NPH: Joss and I talk about it a lot. All of us do, really. It was one of those very fortuitous weeks. It was during the writer's strike, so none of us could work, and we were all angling and jonesing to work. We all wanted to work with each other, and then, it just happened. They wrote it, we did it five days, and it was done. It was one of the few things I've ever worked on that, from conception to completion, was so positive. We really enjoyed working with each other; we loved the end product. We were blown away by the response, though it will be tough to top that with some sort of future life for Dr. Horrible, and yet, it's this opiate that we can't not smoke.
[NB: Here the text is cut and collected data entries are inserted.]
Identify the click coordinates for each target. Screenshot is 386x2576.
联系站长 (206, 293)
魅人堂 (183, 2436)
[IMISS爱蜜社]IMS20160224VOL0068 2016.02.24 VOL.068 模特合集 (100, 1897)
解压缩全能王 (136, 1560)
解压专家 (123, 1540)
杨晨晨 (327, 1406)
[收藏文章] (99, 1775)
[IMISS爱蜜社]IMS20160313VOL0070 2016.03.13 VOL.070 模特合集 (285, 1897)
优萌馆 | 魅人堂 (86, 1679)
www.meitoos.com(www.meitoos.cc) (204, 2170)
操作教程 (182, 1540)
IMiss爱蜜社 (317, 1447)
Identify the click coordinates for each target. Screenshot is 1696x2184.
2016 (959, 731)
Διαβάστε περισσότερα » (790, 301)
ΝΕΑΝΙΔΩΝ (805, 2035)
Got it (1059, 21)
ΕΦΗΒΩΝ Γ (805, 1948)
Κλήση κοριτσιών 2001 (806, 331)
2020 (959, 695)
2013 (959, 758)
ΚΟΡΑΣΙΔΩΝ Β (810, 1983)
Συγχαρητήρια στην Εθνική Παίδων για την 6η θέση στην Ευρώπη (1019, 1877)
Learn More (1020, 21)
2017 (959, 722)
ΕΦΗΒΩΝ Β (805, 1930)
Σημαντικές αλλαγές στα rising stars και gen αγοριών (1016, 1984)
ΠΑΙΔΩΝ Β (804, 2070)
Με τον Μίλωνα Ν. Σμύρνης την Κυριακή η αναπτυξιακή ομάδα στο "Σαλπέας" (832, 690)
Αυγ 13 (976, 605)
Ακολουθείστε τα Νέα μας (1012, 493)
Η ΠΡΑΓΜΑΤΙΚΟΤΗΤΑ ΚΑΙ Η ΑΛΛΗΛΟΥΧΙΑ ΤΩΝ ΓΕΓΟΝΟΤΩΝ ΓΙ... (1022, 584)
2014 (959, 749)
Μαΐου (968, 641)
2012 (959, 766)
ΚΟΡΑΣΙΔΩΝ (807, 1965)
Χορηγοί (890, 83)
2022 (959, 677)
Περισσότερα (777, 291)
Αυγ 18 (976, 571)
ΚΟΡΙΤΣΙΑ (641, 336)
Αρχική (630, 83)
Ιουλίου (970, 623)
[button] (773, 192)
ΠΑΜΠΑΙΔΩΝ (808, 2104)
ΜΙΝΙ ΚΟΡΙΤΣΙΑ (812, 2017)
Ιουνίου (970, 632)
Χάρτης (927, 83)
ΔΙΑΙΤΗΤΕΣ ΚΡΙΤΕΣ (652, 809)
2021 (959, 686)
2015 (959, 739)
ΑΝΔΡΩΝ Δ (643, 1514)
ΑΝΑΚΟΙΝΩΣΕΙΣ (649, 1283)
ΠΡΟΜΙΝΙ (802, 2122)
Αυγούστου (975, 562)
So I'm sure we'll have some future when we're all not so multitasked.
KF: Have you all talked about taking Dr. Horrible to the stage, or will it stay online?
NPH: I think it could certainly be a fun thing to do live onstage, but I suspect it would be another Internet thing or something that we'd be able to play with all the mediums together, because a lot of the funny jokes can come from quick edits and low-rent looking production values. That's sort of what makes it.
If you do it on a Broadway stage, you can't let it look that cheap. ... Someone just sent us an e-mail that a theater company has put out a casting notice for their version of Dr. Horrible's Sing-Along Blog, the stage version. That makes us all very happy.